-------- RECORDS PROVIDED

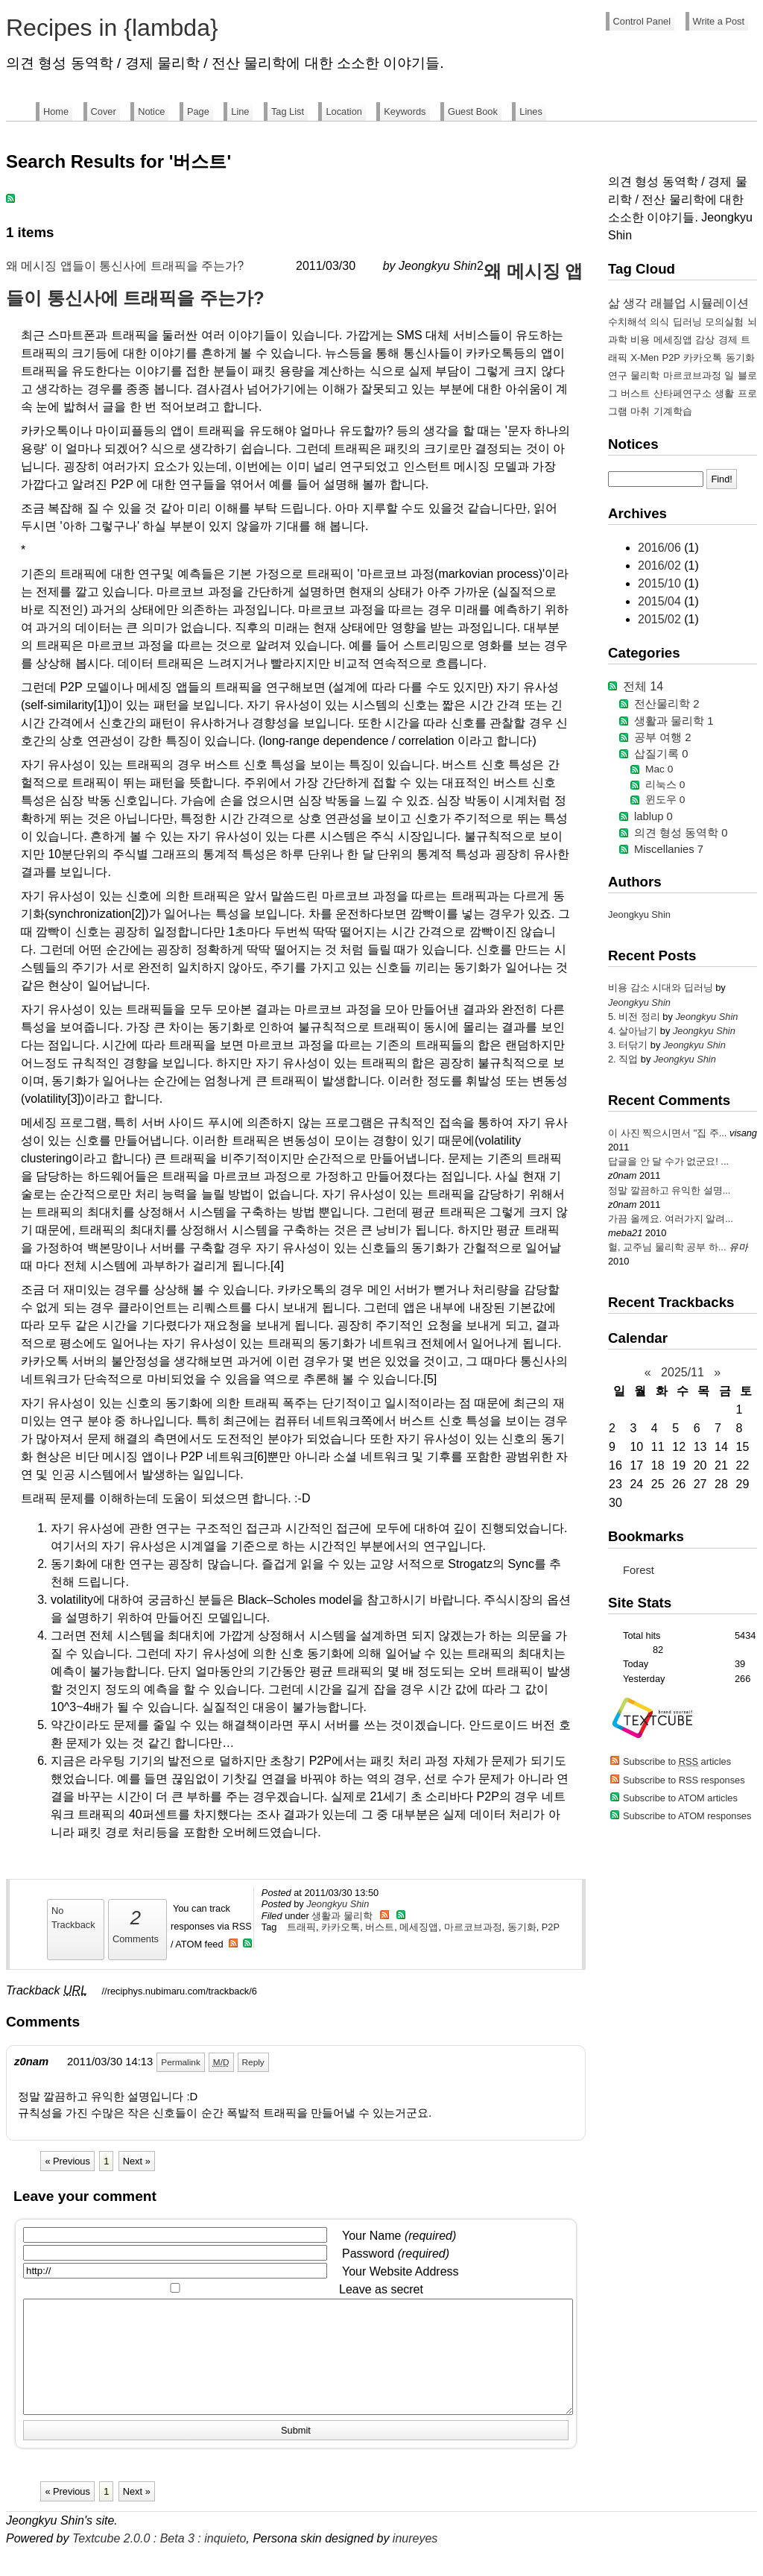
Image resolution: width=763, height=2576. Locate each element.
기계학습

----------------
-------- RECORDS PROVIDED

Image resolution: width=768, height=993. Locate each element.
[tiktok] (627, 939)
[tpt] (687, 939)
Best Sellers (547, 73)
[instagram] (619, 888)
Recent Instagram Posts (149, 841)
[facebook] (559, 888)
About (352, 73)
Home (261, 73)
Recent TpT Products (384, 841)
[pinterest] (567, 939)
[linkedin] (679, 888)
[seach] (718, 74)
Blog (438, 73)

----------------
-------- RECORDS PROVIDED

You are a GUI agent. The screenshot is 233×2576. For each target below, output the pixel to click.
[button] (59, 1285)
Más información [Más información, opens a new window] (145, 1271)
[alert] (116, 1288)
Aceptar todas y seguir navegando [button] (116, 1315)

----------------

_TASK REQUIREMENTS_. Rewrite the records from the line with "Recent TpT Products (384, 841)" through the line with "Blog (438, 73)", replacing "Products" with "Resources" and changing nothing else. Give only those lines.

_ANSWER FOR THIS EXERCISE_.
Recent TpT Resources (384, 841)
[pinterest] (567, 939)
[linkedin] (679, 888)
[seach] (718, 74)
Blog (438, 73)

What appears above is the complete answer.